This week was full of some heavy posts…inspiring and encouraging, but still heavy.  I thought I might make today a lighter day and celebrate some of what we love about teaching!  And because my post have been longer this week, I am going to have you do more watching than reading.  🙂

Our job is difficult.  We try to use innovative methods and strategies, but sometimes it just doesn’t seem like the kids are getting it.  Sometimes it feels like this…you may or may not remember this Saturday Night Live sketch from the 90’s.  If you have seen it, watch it again and enjoy.  If you haven’t seen it, watch it for the first time and laugh your socks off!  It is hilarious, but it is amazing how it actually feels this way sometimes!  The only difference is that in real life you don’t give up…you don’t give up because you are AWESOME!  🙂

Now, unfortunately, the world at-large thinks that it is really always like this and that we are just flying by the seat of our pants.  But we don’t.  We plan.  We fight.  We do all that we need to do to make the biggest impact we can on students.  It is hard work, and we don’t get paid enough to do it.  That doesn’t matter to us, in the big picture, though because we know we do this for more than money.  Sometimes it is hard to get other people to understand why, though.  Here is another video you may or may not have seen; but you most likely have heard the dinner party story before.  Taylor Mahi does an awesome job of telling the story and showing the passion of why we do what we do.  Have a watch.

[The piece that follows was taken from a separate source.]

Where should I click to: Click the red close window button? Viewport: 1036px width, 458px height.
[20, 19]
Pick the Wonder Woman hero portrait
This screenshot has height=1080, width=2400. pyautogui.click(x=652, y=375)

To round out this all out, I want to go back to the first video.  That was a comical look at what we do, but I want you to see a teacher’s perspective, someone like us, on what we do day to day…and why we love it.  I found this while I was looking for the Taylor Mahi video.  This is another one by him, and I really think it sums it all up nicely.

You are so awesome.  What you do is hard.  It takes time, it takes heart, it takes grit.  You are good at it.  You are making a difference.  You are a miracle worker, and you are amazing!  Never give up and never surrender to stress that we swim in.  Keep going and keep teaching, Teacher!

Wait…before you go.  I want to give a weekend homework assignment.  Homework over the weekend?  Yes, home work over the weekend!  I want you to go through and find three of your favorite posts here at Dear Teacher/Love Teacher and share them with someone (or a lot of someones).  Share on Edmodo, Facebook, Twitter, email, or how ever else you can.  Then come back here and tell us all the response.  Encouragement is hard to find in our job sometimes, so when we find it we need to share it!

Thank you, Awesome Teacher!  You are the best!

Love, Teacher

PS…Oh, and for those of you who use Edmodo, I have started an Edmodo Group for the daily updates.  This way I will be able to make the “Edmodo blasts” in the Communities few and far between…I don’t know that everyone “loves” them.  🙂

Posted in General Inspiration, Pep Talk

Small Steps that make Big Differences


(c)DearTeacherLT2013  (You may use the image if you link back to this blog or give credit to this blog.)
(c)DearTeacherLT2013 (You may use the image if you link back to this blog or give credit to this blog.)

Dear Teacher,

I don’t know how this week has been for you, but it has been a tough one for me.  It is only halfway through summer, but I am already getting a bit overwhelmed with everything that I need to get done before school starts (not to mention all of the summer chores to get done here at home).  This is coupled with trying to pick myself back up after finding out the state test scores from last school year.  I want it to be a motivation to try to streamline and learn from my mistakes for next year, but it still takes a bit of the wind out of your sails.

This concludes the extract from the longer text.